Going from creating sketches to a feature film was a challenge in various ways, but McCary and company viewed the process as “ultimately something that both of us see ourselves transitioning to and felt really comfortable doing it.”

With some help from fellow SNL cohorts, The Lonely Island (made up of Andy Samberg, Akiva Schaffer and Jorma Taccone), and Lord Miller Productions, McCary and Mooney were able to carve out character arcs and production details they otherwise don’t have to address with SNL.

“Whenever we hit a snag or had a question, it was nice to have these mentors who had been through this experience, who really knew where we were coming from and had such a similar path to ours,” McCary explained. “They were our idols when we first started making videos so it was really special to have them be supportive throughout every stage of the process.”

Mooney said, the film “was made with love by people who are friends in real life.” The Good Neighbor fellas nearly paralleled their own story straight into Brigsby Bear (sans abduction). A storied passion for comedy led Mooney and McCary to work with their own Lonely Island idols; that same passion, written into James, earned him a chance to finish Brigsby’s story and close off a portion of his life that is no longer accessible. Though James may have come from a different place as his friends, the universal power of art is what strings all other aspects of his new life together.

Brigsby Bear is now playing in San Francisco.

- - - - - - -

■ WHAT YOU SHOULD DO ■
Reproduce the portion of the Brigsby Bear passage that begins at the words "Going from creating" and ends after the words "address with SNL.". The listing that follows is separate material and bears no relation to the passage on the film Brigsby Bear.

- - - - - - -

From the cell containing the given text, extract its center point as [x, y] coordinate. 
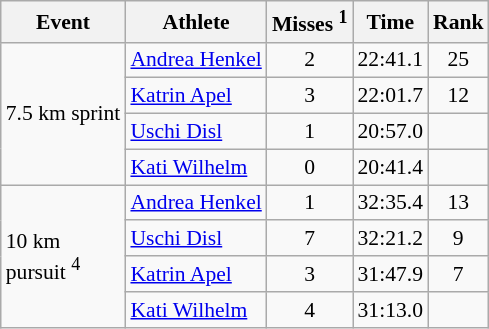
20:41.4 [390, 167]
2 [310, 60]
7.5 km sprint [64, 113]
12 [458, 96]
Athlete [196, 22]
Event [64, 22]
13 [458, 203]
31:13.0 [390, 310]
10 km pursuit 4 [64, 256]
25 [458, 60]
Time [390, 22]
32:35.4 [390, 203]
20:57.0 [390, 132]
31:47.9 [390, 274]
4 [310, 310]
32:21.2 [390, 239]
Misses 1 [310, 22]
0 [310, 167]
22:41.1 [390, 60]
22:01.7 [390, 96]
Rank [458, 22]
9 [458, 239]
For the text-containing cell, return its midpoint in (x, y) coordinate format. 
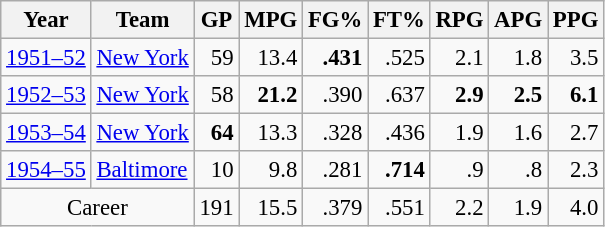
.431 (336, 58)
1954–55 (46, 170)
Team (142, 20)
1953–54 (46, 133)
MPG (271, 20)
.9 (460, 170)
APG (518, 20)
3.5 (576, 58)
.637 (400, 95)
13.4 (271, 58)
1952–53 (46, 95)
.281 (336, 170)
2.9 (460, 95)
1951–52 (46, 58)
59 (216, 58)
2.5 (518, 95)
Career (98, 208)
RPG (460, 20)
10 (216, 170)
Year (46, 20)
.8 (518, 170)
13.3 (271, 133)
21.2 (271, 95)
15.5 (271, 208)
.328 (336, 133)
.436 (400, 133)
.390 (336, 95)
6.1 (576, 95)
2.2 (460, 208)
9.8 (271, 170)
2.3 (576, 170)
PPG (576, 20)
2.1 (460, 58)
1.6 (518, 133)
Baltimore (142, 170)
.379 (336, 208)
191 (216, 208)
.714 (400, 170)
1.8 (518, 58)
58 (216, 95)
GP (216, 20)
64 (216, 133)
4.0 (576, 208)
.525 (400, 58)
2.7 (576, 133)
FT% (400, 20)
FG% (336, 20)
.551 (400, 208)
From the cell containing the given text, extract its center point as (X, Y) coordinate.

- - - - - - -

■ OUTPUT FOR THIS TASK ■
Going from creating sketches to a feature film was a challenge in various ways, but McCary and company viewed the process as “ultimately something that both of us see ourselves transitioning to and felt really comfortable doing it.”

With some help from fellow SNL cohorts, The Lonely Island (made up of Andy Samberg, Akiva Schaffer and Jorma Taccone), and Lord Miller Productions, McCary and Mooney were able to carve out character arcs and production details they otherwise don’t have to address with SNL.